Di Moto3, Veda Ega Pratama mencuri perhatian lewat hasil yang sangat penting di Circuit de Barcelona-Catalunya, Spanyol. Start dari posisi ke-20, pembalap muda Indonesia itu mampu menyalip 12 pembalap dan mengakhiri balapan di posisi kedelapan.
Tambahan delapan poin membuat koleksi Veda naik menjadi 58 angka. Ia pun naik ke peringkat kelima klasemen sementara dan membuka peluang yang makin besar untuk Moto3 2026.
Posisi Veda saat ini sejajar dengan pembalap Italia, Marco Morelli, yang juga mengumpulkan 58 poin. Namun, Veda berada satu tingkat di bawah karena kalah countback dari hasil finis terbaik.
Hasil di Catalunya menunjukkan bahwa Veda tidak hanya mengandalkan posisi start yang baik. Ia justru mampu menjaga ritme balap dari baris belakang dan memaksimalkan peluang yang ada di lintasan.
Performa seperti itu menjadi tanda penting di tengah persaingan ketat kelas Moto3. Ketenangan dan konsistensi yang ia tunjukkan membuat namanya semakin diperhitungkan.
Sementara itu, balapan MotoGP Catalunya menghadirkan momen yang jauh lebih dramatis. Alex Marquez mengalami kecelakaan keras hingga motor Gresini Racing yang ditungganginya terbelah dua, dan balapan sempat dihentikan.
Insiden itu terjadi pada lap ke-12 saat Alex sedang mengejar posisi terdepan. Ia berada tepat di belakang Pedro Acosta ketika motor Red Bull KTM yang dikendarai Acosta tiba-tiba kehilangan tenaga menjelang Tikungan 10.
Peristiwa tersebut langsung memicu kekhawatiran besar di paddock MotoGP. Dalam hitungan detik, suasana balapan berubah dan insiden itu pun menjadi salah satu momen paling mengerikan di Sirkuit Barcelona-Catalunya.
Kejadian tersebut juga mengingatkan bahwa risiko di kelas utama bisa berubah sangat cepat. Satu masalah teknis saja sudah cukup untuk mengganggu jalannya balapan dan berdampak luas di lintasan.
Dari dunia bela diri campuran, Conor McGregor kembali menjadi pusat perhatian setelah lama absen.
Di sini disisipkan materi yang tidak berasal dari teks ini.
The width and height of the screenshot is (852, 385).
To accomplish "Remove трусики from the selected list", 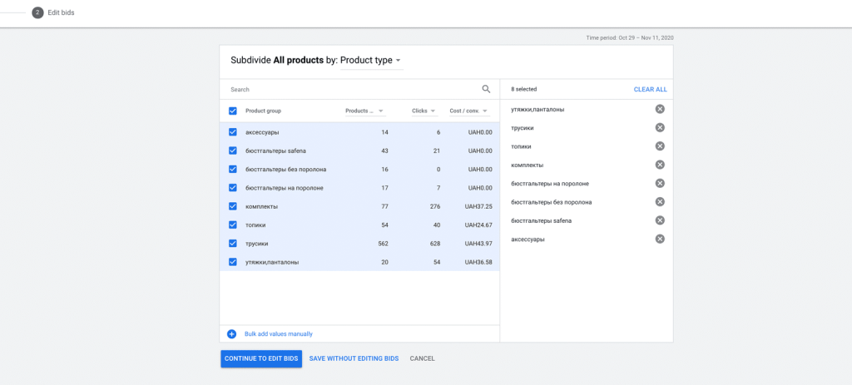I will pyautogui.click(x=660, y=128).
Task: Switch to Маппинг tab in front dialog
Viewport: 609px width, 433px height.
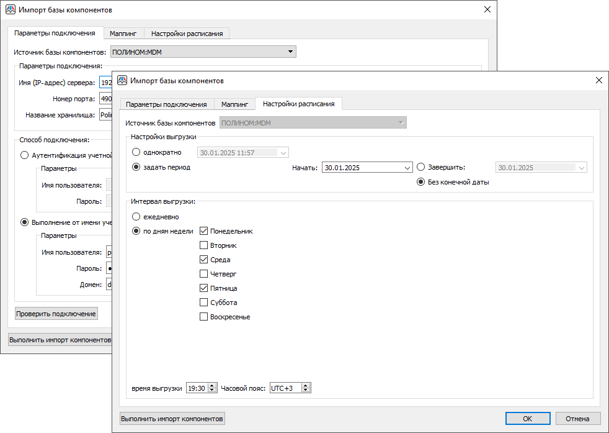Action: click(234, 104)
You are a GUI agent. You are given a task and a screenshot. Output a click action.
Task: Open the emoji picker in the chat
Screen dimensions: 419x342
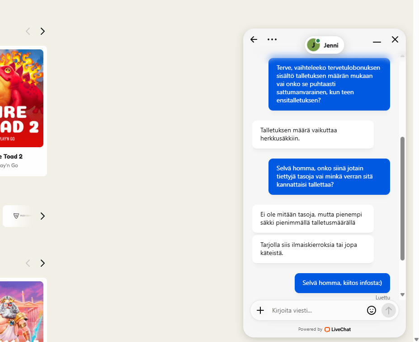click(371, 310)
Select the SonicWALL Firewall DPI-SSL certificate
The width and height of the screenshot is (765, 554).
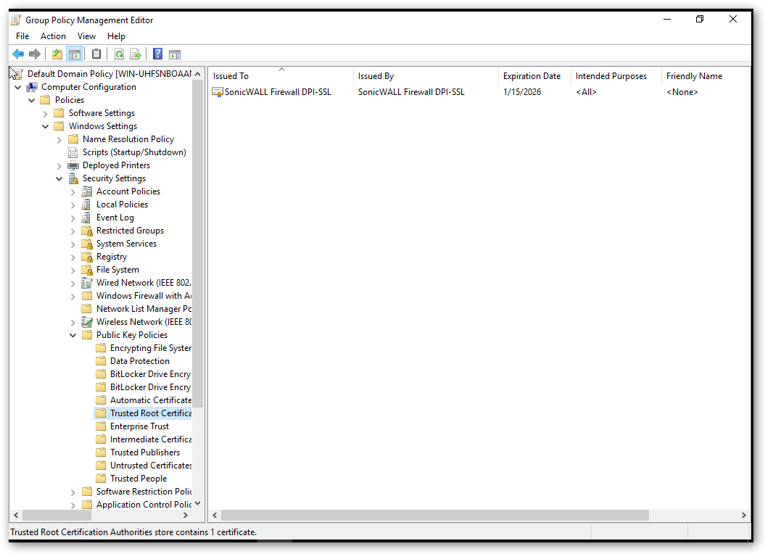click(277, 92)
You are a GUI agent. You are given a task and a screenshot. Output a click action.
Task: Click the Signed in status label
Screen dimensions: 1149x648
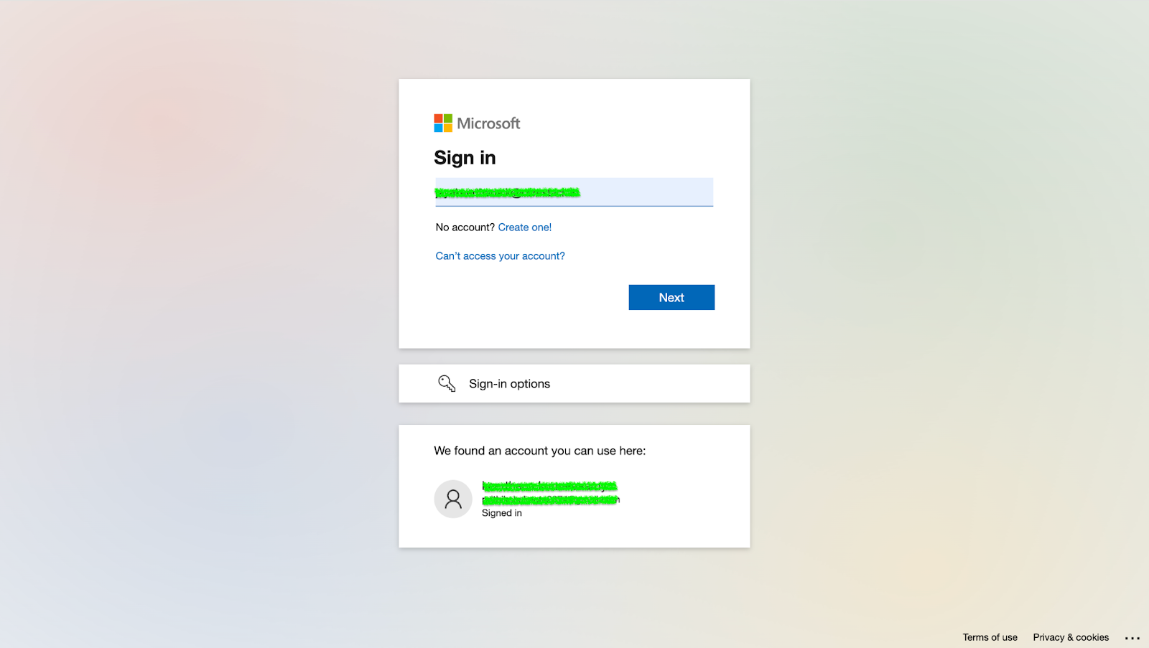pos(502,513)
Petarung asal Irlandia itu resmi dijadwalkan kembali bertarung setelah hampir lima tahun tidak tampil.
McGregor akan turun di UFC 329 di Las Vegas pada 11 Juli mendatang. Lawannya adalah Max Holloway, yang membuat duel ini terasa seperti reuni di level tertinggi.
Pertemuan tersebut menjadi bentrokan kedua mereka. Duel pertama berlangsung pada Agustus 2013, ketika McGregor menang angka mutlak atas Holloway meski sempat mengalami cedera ACL pada ronde kedua.
Kembalinya McGregor langsung masuk daftar kabar terbesar di luar arena MotoGP dan Moto3. Nama besarnya membuat laga melawan Holloway mendapat perhatian besar dari penggemar UFC.
Di luar tiga cerita utama itu, ada juga keberhasilan Leo Rolly Carnando dan Daniel Marthin di Thailand Open 2026. Pasangan ganda putra Indonesia itu menang dua gim langsung atas unggulan pertama asal India, Satwiksairaj Rankireddy dan Chirag Shetty, dengan skor 21-12 dan 25-23.
Dari cabang tenis, Elina Svitolina ikut menyita perhatian setelah menjuarai Italian Open 2026. Petenis Ukraina itu menundukkan Coco Gauff lewat pertarungan tiga set dengan skor 6-4, 6-7(5), dan 6-2.
Rangkaian kabar ini menunjukkan betapa padatnya sorotan olahraga dalam waktu yang sama. Namun, hasil Veda Ega, insiden Alex Marquez, dan kembalinya McGregor tetap menjadi tiga cerita yang paling banyak menyedot perhatian.